Of the top 10 fastest-growing metros for multifamily permitting activity, only Philadelphia was also in the top 10 by population. Major cities were generally in a permitting recession for the past year. Atlanta recorded the steepest decrease in multifamily authorizations, with the 2,232 units permitted over the past 12 months falling 60% below the total observed in the preceding year (Table 2). Chicago experienced the second largest percentage decline, dropping by 51%, while Portland (OR) fell by 50%.
[1] Annualized multifamily permitting data are seasonally adjusted and can be retrieved at: https://fred.stlouisfed.org/series/PERMIT5.

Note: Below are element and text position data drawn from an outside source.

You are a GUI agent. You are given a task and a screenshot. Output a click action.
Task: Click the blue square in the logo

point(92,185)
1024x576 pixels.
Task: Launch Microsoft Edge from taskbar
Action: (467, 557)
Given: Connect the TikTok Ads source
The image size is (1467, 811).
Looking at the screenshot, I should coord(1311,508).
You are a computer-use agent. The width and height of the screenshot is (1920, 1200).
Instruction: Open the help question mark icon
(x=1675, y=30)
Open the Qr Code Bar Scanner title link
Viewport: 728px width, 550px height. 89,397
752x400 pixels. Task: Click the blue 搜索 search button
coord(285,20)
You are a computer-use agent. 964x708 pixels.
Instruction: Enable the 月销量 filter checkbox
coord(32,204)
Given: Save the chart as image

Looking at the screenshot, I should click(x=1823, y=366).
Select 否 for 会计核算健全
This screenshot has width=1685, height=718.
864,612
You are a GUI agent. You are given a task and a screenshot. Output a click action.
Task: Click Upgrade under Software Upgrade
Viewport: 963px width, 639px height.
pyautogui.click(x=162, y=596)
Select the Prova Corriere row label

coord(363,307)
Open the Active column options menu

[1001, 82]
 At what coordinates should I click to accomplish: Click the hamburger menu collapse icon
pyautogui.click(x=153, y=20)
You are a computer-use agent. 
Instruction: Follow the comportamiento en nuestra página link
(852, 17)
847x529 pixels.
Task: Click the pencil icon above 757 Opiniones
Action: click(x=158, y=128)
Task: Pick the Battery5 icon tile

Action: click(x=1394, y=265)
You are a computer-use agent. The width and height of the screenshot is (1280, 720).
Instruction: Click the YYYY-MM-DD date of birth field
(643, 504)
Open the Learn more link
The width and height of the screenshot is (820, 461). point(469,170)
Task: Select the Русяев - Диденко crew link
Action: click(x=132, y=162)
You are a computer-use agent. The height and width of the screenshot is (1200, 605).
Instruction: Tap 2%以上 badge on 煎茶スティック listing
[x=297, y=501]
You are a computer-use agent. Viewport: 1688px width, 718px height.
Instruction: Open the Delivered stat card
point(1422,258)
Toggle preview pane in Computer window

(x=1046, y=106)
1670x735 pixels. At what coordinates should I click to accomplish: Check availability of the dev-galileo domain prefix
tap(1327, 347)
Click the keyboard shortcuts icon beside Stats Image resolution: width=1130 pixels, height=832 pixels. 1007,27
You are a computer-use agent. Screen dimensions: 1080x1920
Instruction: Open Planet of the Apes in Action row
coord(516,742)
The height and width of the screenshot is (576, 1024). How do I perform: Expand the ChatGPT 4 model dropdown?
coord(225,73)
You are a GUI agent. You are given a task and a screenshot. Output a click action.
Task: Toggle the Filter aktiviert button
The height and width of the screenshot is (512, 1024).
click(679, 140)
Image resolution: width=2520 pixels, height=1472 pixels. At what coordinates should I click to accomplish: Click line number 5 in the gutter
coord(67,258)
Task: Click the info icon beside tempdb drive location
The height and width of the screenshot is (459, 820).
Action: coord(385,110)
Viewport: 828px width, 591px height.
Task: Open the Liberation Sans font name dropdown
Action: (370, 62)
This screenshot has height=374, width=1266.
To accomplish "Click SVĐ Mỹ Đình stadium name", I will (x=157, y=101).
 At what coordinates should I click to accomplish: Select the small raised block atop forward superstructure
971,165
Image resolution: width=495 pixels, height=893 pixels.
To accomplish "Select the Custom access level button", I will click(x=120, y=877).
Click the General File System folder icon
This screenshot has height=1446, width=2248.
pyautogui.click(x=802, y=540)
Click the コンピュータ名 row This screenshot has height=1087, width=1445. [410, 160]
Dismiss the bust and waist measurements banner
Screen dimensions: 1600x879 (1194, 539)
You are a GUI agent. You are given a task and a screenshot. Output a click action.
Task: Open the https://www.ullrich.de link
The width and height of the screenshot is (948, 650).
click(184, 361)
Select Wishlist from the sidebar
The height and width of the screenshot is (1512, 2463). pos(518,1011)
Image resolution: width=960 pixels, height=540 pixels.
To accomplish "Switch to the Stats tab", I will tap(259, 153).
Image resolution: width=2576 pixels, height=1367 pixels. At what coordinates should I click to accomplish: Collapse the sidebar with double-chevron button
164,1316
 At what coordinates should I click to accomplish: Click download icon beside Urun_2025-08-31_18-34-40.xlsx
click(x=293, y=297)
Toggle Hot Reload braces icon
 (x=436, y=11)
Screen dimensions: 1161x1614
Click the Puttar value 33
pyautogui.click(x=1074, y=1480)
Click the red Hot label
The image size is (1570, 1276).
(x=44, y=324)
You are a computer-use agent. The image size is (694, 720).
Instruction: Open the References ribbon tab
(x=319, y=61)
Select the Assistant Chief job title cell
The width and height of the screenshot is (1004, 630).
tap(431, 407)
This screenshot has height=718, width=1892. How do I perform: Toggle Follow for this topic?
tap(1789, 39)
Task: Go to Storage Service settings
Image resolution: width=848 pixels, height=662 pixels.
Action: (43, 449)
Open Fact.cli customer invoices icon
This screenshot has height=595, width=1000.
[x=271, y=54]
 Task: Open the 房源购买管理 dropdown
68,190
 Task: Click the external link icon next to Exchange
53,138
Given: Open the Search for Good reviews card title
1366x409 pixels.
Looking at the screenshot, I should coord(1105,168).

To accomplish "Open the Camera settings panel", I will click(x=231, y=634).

[2] The first round of the NMHC’s Construction Survey spanned from March 27, 2020 until April 1, 2020. The sixth (and most recent) round of the survey spans from February 10, 2021 until March 5, 2021. Over the life of the survey, a minimum of 76% of respondents reported permitting delays (Round 1). A maximum of 90% reported delays (Round 5).
[3] Between January 2010 and December 2019, multifamily permits accounted for 32.9% of all privately owned housing units authorized permit issuing places.